Perez vise trois ans de plus en F1 avec le projet Cadillac qui ravive sa motivation
Sergio Perez affirme qu'il lui reste « peut-être trois ans » en Formule 1 et souhaite les consacrer à la construction de Cadillac, décrivant la nouvelle écurie comme la première fois de sa carrière où il se sent « plus qu'un pilote ».
Sergio Perez s’est fixé un horizon de trois ans en Formule 1, affirmant qu’il souhaite consacrer ce temps au développement de Cadillac pour en faire une force compétitive après avoir rejoint l’écurie américaine pour sa première saison aux côtés de Valtteri Bottas.
Le Mexicain a été libéré par Red Bull à la fin de 2024 suite à une baisse marquée de ses performances. Bien que Perez ait terminé deuxième du championnat des pilotes en 2023, ses résultats se sont dégradés au fil de la saison, et il a glissé à la huitième place au classement général en 2024 avec seulement quatre podiums. Après une année loin de la grille, Cadillac lui a offert une opportunité de retour, l’associant à Bottas pour donner à l’équipe rookie une base expérimentée.
S’exprimant sur le podcast Beyond the Grid de F1, Perez a déclaré que le défi de construire une équipe à partir de zéro lui a donné un sentiment de but qu’il a rarement ressenti en tant que pilote. « Je sens vraiment que c’est un projet, » a-t-il déclaré. « Je sens vraiment que je fais partie de cette nouvelle ère, comme construire quelque chose à partir de zéro. Bien sûr, je veux remporter des championnats et combattre en tête. Mais si vous n’avez pas cette opportunité, je pense que Cadillac me motive beaucoup. C’est comme construire une équipe à partir de zéro et commencer essentiellement de la dernière place pour voir jusqu’où nous pouvons aller ensemble. »
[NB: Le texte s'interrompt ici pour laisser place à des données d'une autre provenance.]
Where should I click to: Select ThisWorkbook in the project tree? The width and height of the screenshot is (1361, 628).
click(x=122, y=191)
Il a ajouté que son implication s’étend bien au-delà de simplement piloter la voiture. « Je sens que je suis bien plus qu’un pilote ici. Ils m’écoutent beaucoup sur différentes choses, sur le développement et tout ça. Seuls quelques pilotes peuvent avoir ça dans leur carrière, et c’est la première fois que je peux l’avoir. »
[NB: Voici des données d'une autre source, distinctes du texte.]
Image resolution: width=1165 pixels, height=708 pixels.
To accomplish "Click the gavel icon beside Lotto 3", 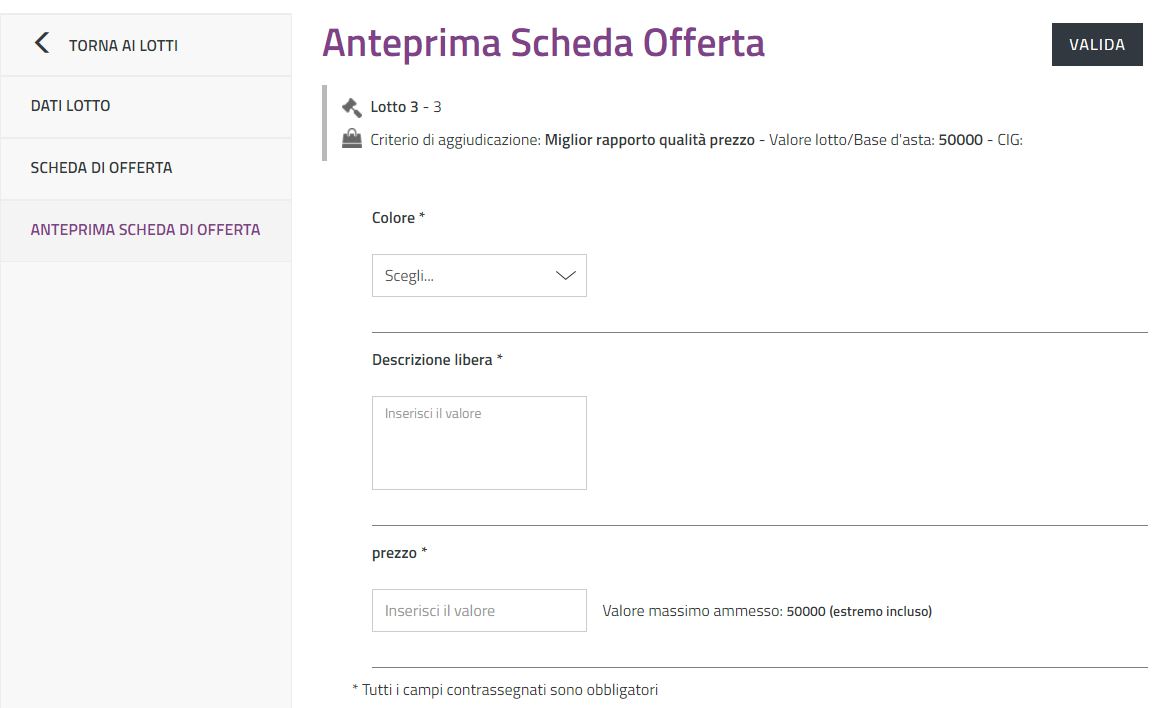I will tap(351, 107).
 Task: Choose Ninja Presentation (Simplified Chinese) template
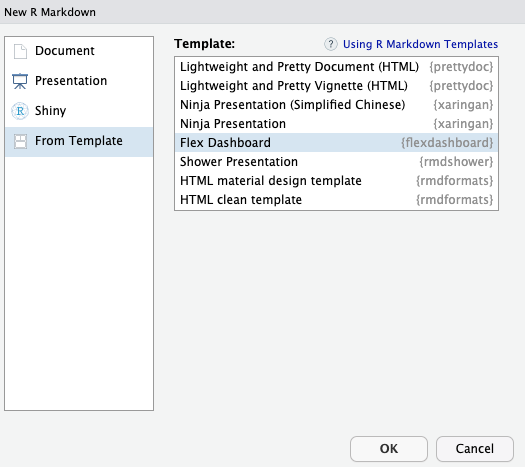pos(336,105)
Sur la question du moment où il quittera finalement le sport, Perez a décrit un signal interne spécifique qu’il surveille. Il a dit que le moment décisif arrivera non pas quand son rythme baisse, mais quand son engagement mental envers l’équipe commence à faiblir — quand il se surprend à penser moins à ses ingénieurs et à sa voiture en dehors du circuit.
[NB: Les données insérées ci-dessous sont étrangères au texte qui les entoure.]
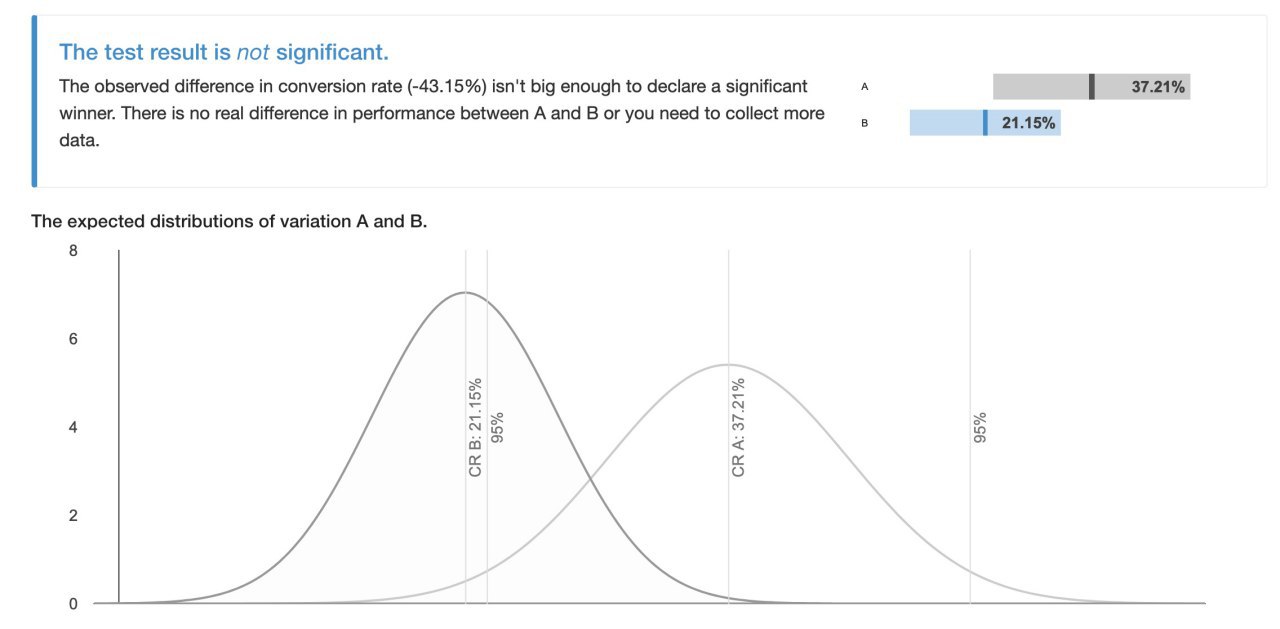1280x629 pixels.
Task: Click the 37.21% value on bar A
Action: click(1158, 87)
« Je pense qu’il y a un certain âge où vous commencez à décliner, » a-t-il expliqué. « C’est la volonté, et vous le voyez de l’extérieur, quand vous n’êtes pas dans la voiture, combien vous pensez à vos ingénieurs, à votre voiture. Quand vous vous éloignez et que vous commencez à y penser de moins en moins, c’est la première alarme. Parce que quand vous êtes jeune, tout ce à quoi vous pensez c’est ce qui vient après. »
Pour l’instant, Perez affirme que cette alarme n’a pas sonné. À 35 ans, il voit le projet Cadillac comme la motivation qui l’empêche de sonner — et croit qu’il lui reste environ trois saisons compétitives pour aider l’équipe à faire sa marque sur la grille.